EEG artifacts during visual stimuli were removed prior to analysis using a cosine window. Eye blink, and eye and head movements were inspected visually to eliminate epochs with artifacts. Segments with artifacts were excluded from further analysis.

The mu amplitude at 8–13 Hz was computed across trials for each condition using an FFT that was performed for each electrode. Resulting power magnitudes (μV2) were averaged for each time-locked block. For the statistical analysis of the action observation trials, mu suppression was calculated by the difference in power ratios between the sub-blocks (e.g., hand action observation) and baseline blocks (e.g., black screen)24, 25). These were computed separately for the ‘VS’ and ‘NVS’ conditions. A ratio was used to control for the variability in mu power as a result of individual differences as opposed to mirror neuron activity.
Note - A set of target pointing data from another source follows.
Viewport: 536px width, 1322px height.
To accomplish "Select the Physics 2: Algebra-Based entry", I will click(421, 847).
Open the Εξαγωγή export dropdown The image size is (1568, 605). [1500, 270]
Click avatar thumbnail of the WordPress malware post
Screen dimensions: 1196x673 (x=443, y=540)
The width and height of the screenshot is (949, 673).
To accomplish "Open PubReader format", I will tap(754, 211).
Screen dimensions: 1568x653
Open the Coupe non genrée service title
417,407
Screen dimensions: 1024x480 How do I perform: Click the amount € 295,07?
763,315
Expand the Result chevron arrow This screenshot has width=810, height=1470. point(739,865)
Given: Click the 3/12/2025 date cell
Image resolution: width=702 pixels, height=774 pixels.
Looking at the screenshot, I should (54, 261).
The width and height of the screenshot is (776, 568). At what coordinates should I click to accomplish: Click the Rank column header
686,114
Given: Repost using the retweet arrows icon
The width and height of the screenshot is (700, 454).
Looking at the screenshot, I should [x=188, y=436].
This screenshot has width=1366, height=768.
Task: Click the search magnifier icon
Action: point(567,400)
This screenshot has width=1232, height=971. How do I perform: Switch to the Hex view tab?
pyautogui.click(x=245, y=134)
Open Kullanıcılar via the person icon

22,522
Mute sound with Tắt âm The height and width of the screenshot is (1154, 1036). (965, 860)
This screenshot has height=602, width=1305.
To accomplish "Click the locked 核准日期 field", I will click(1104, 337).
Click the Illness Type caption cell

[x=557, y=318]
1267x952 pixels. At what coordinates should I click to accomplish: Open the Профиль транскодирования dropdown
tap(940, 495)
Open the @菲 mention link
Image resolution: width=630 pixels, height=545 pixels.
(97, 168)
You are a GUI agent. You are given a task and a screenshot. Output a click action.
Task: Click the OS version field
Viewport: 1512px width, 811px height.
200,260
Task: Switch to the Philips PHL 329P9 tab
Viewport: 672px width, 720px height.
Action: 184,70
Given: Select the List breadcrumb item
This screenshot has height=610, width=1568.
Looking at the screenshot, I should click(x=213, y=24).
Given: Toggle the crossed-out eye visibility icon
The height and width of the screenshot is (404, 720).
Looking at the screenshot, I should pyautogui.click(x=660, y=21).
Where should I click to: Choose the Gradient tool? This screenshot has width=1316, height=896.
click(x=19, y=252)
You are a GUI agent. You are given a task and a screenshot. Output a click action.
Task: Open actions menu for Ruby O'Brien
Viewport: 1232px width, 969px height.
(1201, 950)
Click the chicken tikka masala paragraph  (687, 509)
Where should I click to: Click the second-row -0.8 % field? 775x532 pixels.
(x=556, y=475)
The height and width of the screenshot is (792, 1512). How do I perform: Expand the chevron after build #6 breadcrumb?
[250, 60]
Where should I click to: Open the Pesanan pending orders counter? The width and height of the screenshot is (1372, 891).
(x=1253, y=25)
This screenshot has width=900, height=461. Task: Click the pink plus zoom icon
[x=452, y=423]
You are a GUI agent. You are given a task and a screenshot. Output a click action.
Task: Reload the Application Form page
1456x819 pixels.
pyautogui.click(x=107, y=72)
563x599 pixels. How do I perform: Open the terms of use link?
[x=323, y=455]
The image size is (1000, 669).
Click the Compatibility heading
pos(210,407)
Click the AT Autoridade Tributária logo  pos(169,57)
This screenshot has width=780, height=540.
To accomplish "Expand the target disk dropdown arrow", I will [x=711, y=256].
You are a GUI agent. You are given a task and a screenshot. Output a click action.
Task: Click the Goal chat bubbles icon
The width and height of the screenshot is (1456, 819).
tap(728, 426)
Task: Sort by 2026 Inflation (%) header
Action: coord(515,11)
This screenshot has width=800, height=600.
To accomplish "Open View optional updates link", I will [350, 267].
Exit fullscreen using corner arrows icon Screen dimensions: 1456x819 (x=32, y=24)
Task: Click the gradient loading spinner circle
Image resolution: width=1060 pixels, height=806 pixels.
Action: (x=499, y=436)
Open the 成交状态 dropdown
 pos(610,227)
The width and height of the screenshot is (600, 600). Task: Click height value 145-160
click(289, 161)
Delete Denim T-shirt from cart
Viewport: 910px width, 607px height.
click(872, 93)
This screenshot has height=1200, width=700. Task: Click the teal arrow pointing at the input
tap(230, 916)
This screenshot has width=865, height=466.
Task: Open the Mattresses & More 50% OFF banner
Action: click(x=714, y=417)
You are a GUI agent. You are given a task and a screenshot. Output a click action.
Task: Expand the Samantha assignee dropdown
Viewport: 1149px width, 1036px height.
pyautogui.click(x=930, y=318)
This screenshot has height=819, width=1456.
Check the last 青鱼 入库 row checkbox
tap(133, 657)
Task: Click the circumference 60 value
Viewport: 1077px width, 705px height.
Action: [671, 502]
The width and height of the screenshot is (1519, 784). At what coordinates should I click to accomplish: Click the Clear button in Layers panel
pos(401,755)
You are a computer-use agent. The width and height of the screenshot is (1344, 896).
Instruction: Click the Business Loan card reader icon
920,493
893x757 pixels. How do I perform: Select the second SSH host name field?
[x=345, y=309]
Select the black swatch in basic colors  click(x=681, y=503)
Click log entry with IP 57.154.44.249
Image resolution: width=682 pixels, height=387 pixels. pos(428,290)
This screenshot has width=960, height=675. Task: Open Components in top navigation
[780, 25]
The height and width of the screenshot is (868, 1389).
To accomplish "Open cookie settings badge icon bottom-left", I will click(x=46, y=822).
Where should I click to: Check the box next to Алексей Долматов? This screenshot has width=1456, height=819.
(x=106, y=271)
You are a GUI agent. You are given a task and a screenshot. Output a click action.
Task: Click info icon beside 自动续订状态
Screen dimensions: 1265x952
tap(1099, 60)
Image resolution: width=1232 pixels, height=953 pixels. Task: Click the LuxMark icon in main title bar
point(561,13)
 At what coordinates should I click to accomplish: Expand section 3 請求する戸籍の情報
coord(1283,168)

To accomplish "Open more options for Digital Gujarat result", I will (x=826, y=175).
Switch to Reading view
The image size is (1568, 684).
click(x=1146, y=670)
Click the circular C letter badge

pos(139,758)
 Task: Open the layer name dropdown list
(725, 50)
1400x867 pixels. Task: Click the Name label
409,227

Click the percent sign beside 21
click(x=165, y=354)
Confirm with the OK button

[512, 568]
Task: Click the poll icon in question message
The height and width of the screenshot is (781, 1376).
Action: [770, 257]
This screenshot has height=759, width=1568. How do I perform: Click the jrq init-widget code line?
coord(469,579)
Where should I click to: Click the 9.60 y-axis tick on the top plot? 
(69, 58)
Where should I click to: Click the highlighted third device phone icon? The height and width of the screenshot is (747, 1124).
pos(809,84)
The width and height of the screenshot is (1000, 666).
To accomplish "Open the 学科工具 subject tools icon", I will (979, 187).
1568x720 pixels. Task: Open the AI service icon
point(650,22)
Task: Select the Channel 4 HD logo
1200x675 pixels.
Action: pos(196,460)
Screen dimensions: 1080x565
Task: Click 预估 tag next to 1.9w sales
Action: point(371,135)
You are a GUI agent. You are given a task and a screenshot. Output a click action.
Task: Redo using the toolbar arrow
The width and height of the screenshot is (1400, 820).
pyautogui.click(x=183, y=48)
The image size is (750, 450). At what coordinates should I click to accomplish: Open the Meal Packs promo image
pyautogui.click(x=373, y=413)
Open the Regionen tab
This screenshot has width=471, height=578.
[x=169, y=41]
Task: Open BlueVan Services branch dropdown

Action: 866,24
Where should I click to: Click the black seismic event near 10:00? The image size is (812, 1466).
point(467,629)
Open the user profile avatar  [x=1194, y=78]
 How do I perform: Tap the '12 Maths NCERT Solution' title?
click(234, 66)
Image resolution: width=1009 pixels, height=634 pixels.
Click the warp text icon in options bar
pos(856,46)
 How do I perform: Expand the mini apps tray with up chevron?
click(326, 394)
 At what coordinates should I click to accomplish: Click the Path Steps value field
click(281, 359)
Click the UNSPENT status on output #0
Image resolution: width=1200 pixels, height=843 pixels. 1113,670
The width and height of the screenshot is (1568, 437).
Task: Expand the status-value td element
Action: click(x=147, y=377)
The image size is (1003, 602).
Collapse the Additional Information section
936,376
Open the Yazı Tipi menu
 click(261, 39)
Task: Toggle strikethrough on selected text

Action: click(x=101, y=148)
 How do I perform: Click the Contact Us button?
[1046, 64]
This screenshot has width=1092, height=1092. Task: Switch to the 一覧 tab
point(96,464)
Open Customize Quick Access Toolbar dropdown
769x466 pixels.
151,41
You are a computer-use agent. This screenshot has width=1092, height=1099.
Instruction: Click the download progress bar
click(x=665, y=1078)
However, ratio data are inherently non-normal, due to factors such as scalp thickness and electrode impedance, therefore a log transformation was applied prior to statistical analyses. A log ratio of less than zero indicates mu suppression. Although data were obtained from electrodes across the scalp, mu rhythm is defined as oscillations measured over the sensorimotor cortex. Activity of the sensorimotor cortex during action observation is thought to reflect downstream motor modulations1, 26), thus only data from C3 and C4 are presented24, 27).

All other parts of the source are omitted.